| TASK GOAL |
Reproduce exactly the lines below from the one containing "Task: Go to next return date arrow" through the one containing "Viewport: 941px width, 618px height.", including both, and nothing else.

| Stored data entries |
-=-=-=-=-

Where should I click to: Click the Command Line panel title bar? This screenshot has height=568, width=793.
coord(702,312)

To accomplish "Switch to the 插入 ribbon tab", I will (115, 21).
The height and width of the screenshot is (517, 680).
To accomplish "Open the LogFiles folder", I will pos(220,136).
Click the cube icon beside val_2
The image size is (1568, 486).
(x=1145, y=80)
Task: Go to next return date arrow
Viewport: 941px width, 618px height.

-=-=-=-=-

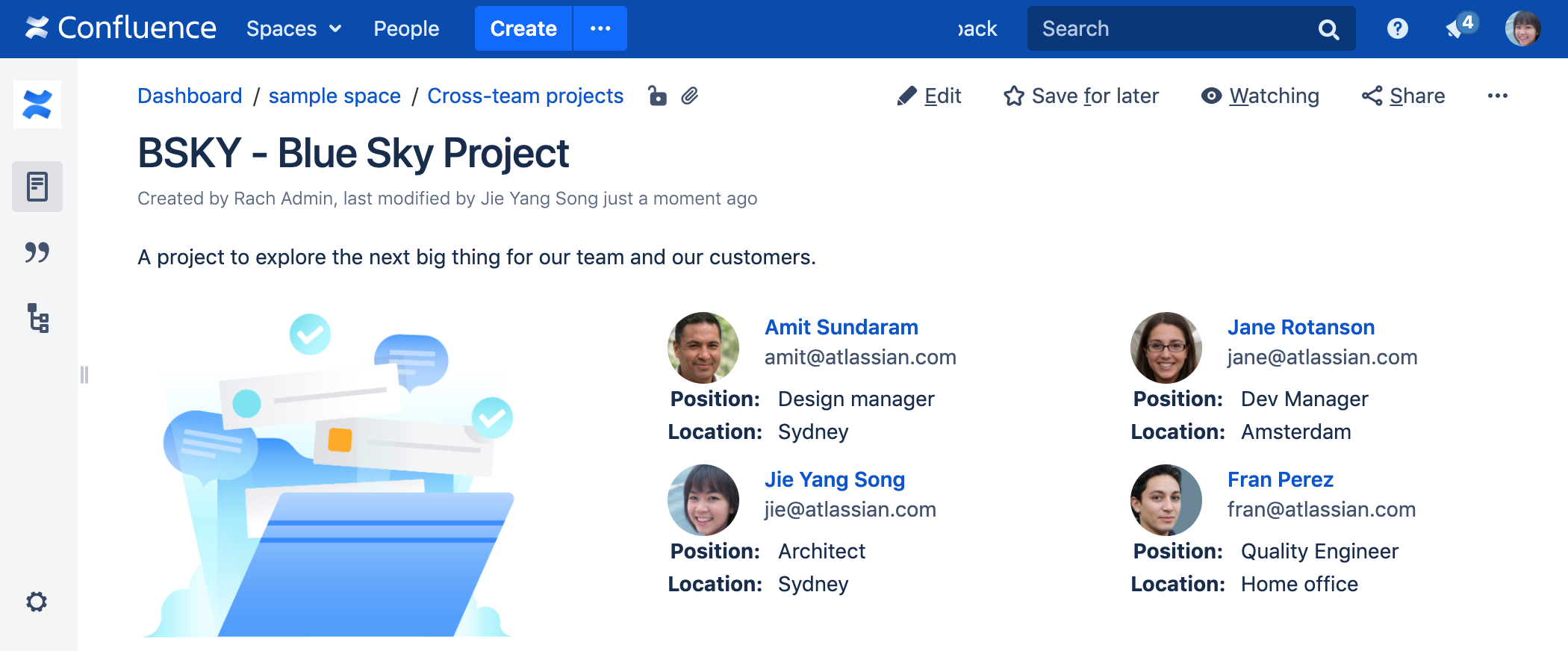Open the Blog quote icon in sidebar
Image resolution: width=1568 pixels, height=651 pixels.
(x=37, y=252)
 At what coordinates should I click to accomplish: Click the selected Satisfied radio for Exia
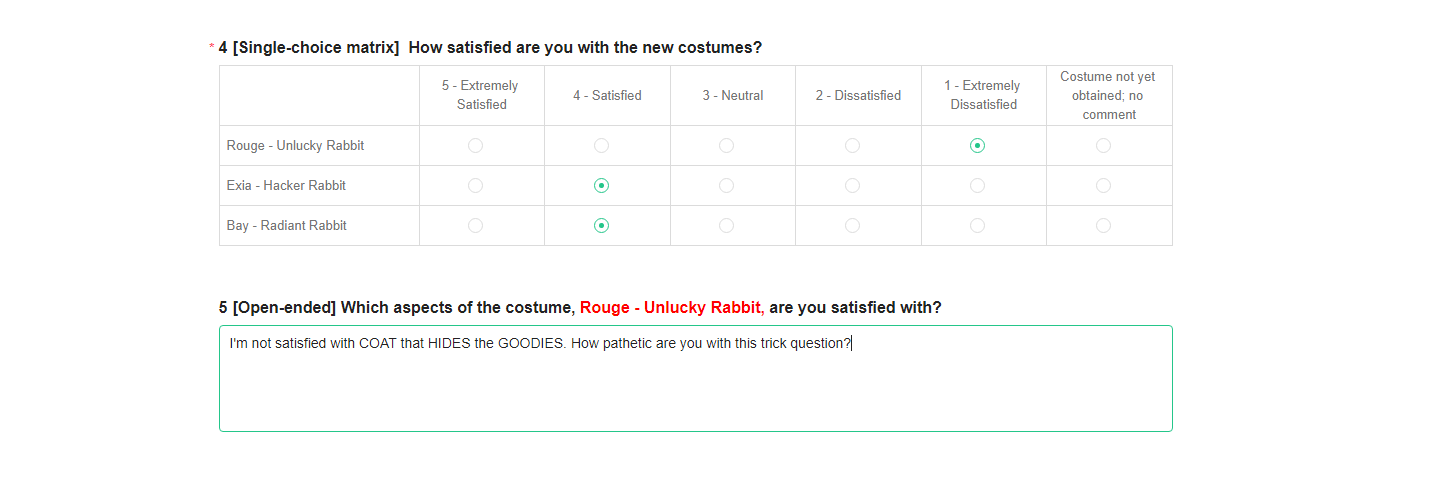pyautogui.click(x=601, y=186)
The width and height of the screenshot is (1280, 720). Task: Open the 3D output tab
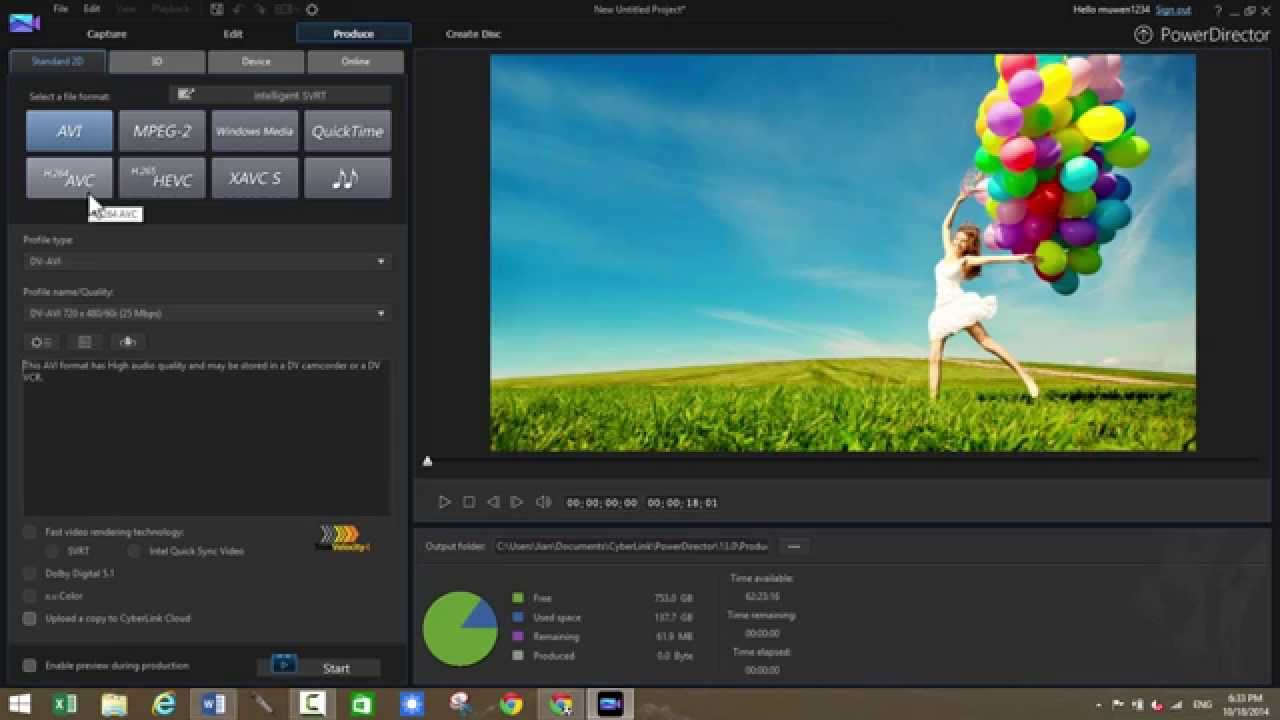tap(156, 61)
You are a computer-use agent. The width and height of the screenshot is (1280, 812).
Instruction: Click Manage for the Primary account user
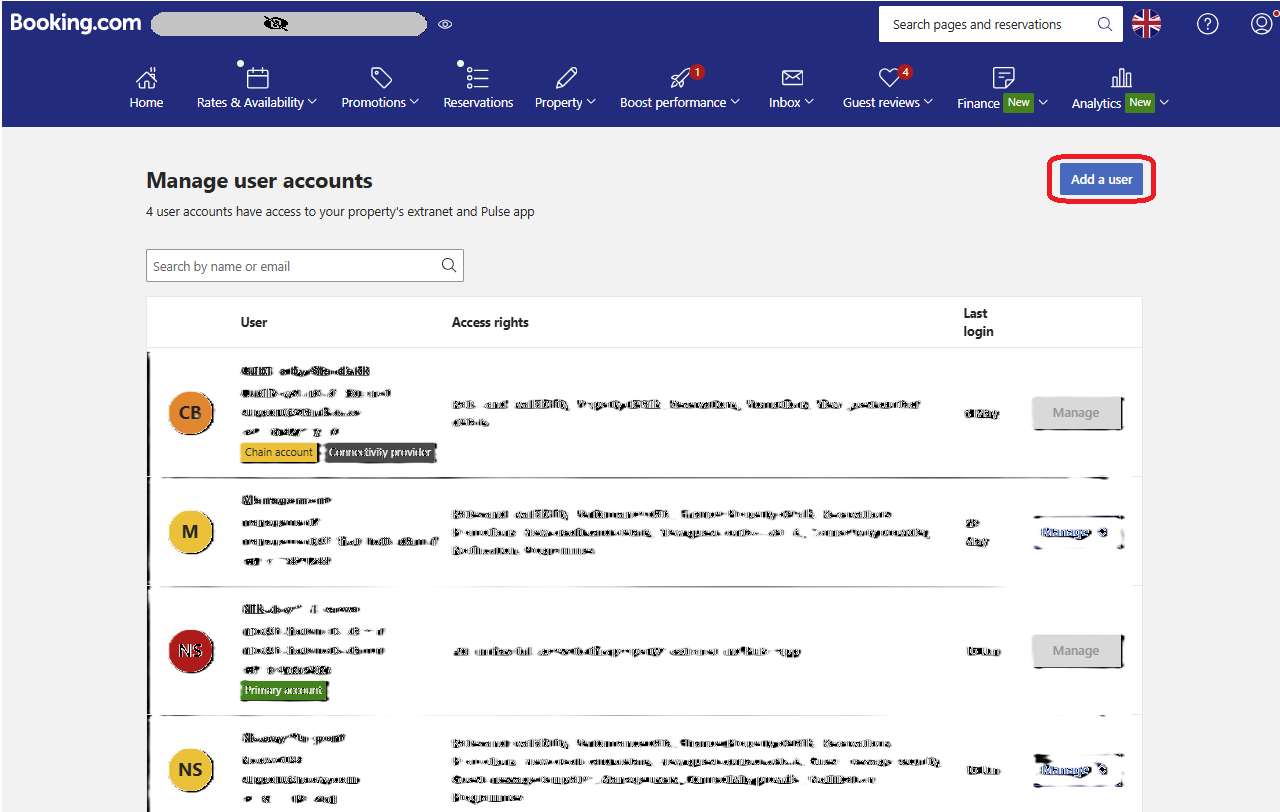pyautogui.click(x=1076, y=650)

-=-=-=-=-

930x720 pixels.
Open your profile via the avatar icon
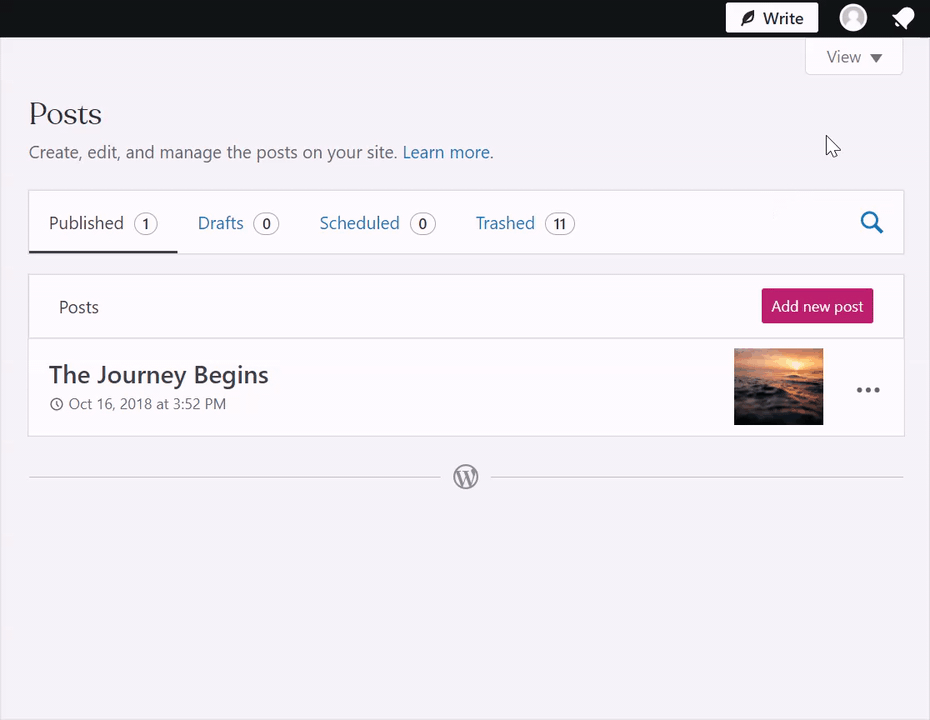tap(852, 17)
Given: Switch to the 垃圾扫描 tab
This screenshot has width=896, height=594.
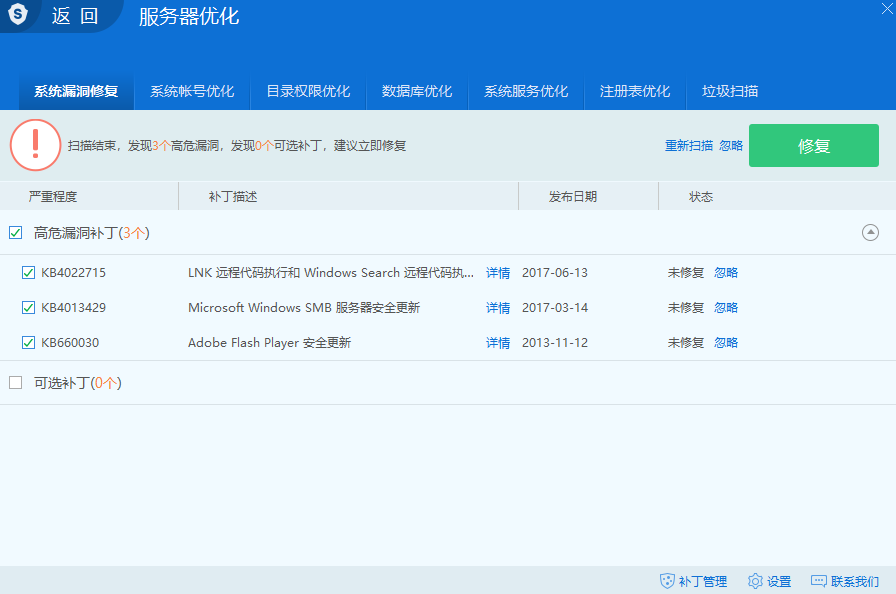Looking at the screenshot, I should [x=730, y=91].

-=-=-=-=-

| WRITTEN RESPONSE |
Task: Go to next return date arrow
Viewport: 941px width, 618px height.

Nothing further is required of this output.